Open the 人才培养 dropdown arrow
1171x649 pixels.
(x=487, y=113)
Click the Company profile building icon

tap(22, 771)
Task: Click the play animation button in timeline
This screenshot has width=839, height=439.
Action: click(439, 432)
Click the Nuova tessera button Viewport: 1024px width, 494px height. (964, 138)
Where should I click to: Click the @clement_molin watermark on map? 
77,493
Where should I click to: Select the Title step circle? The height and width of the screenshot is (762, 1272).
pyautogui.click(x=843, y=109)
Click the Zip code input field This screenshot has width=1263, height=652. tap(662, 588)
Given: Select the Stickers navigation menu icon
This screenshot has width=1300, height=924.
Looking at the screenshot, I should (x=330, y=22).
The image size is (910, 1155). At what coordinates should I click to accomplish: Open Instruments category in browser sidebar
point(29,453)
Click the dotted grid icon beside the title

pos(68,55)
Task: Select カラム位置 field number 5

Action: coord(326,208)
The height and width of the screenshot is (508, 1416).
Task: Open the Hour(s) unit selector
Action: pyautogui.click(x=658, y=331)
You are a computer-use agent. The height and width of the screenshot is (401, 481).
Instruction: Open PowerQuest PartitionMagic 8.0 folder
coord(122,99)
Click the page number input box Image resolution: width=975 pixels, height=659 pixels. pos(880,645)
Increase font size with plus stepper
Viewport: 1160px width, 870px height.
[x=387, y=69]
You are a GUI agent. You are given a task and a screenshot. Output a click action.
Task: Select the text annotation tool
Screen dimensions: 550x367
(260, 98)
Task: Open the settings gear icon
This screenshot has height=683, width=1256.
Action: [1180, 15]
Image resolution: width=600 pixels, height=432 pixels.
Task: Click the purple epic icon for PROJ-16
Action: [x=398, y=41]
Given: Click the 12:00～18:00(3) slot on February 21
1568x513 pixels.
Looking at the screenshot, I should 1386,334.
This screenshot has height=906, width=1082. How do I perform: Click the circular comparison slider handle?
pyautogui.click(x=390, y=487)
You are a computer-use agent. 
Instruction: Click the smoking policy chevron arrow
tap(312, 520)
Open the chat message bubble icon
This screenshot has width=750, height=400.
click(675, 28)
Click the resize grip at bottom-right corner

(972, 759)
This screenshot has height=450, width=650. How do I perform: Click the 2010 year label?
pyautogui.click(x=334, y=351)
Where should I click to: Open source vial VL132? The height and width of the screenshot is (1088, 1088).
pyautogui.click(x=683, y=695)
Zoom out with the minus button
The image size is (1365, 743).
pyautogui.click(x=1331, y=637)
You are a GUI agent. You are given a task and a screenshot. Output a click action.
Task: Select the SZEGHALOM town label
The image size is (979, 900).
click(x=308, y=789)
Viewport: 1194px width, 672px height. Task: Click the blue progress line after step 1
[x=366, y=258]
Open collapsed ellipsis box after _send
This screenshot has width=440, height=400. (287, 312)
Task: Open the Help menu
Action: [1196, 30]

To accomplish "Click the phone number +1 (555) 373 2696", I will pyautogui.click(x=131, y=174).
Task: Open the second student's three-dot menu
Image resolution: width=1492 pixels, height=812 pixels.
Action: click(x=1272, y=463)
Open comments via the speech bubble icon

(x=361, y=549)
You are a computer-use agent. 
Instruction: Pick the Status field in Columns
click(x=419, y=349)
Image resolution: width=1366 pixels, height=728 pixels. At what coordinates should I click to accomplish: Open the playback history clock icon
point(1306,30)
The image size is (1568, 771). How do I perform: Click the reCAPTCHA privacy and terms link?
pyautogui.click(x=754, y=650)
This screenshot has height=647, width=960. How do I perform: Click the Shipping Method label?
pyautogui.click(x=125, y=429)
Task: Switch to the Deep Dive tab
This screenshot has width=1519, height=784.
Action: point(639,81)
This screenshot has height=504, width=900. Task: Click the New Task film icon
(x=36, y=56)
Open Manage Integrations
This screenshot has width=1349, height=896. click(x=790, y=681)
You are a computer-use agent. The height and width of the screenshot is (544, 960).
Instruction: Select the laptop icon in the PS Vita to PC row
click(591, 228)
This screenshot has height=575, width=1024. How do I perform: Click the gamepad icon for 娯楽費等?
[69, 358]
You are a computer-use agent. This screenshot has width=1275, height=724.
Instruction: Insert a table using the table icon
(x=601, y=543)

○ ○ ○ ○ ○ ○ ○

■ Task to carry out ■
Please transcribe exactly the line containing "This screenshot has height=575, width=1024." and every line after it to the end of the data, and no other lines.

■ Result for this exercise ■
This screenshot has height=575, width=1024. How do I perform: Click the gamepad icon for 娯楽費等?
[69, 358]
You are a computer-use agent. This screenshot has width=1275, height=724.
Instruction: Insert a table using the table icon
(x=601, y=543)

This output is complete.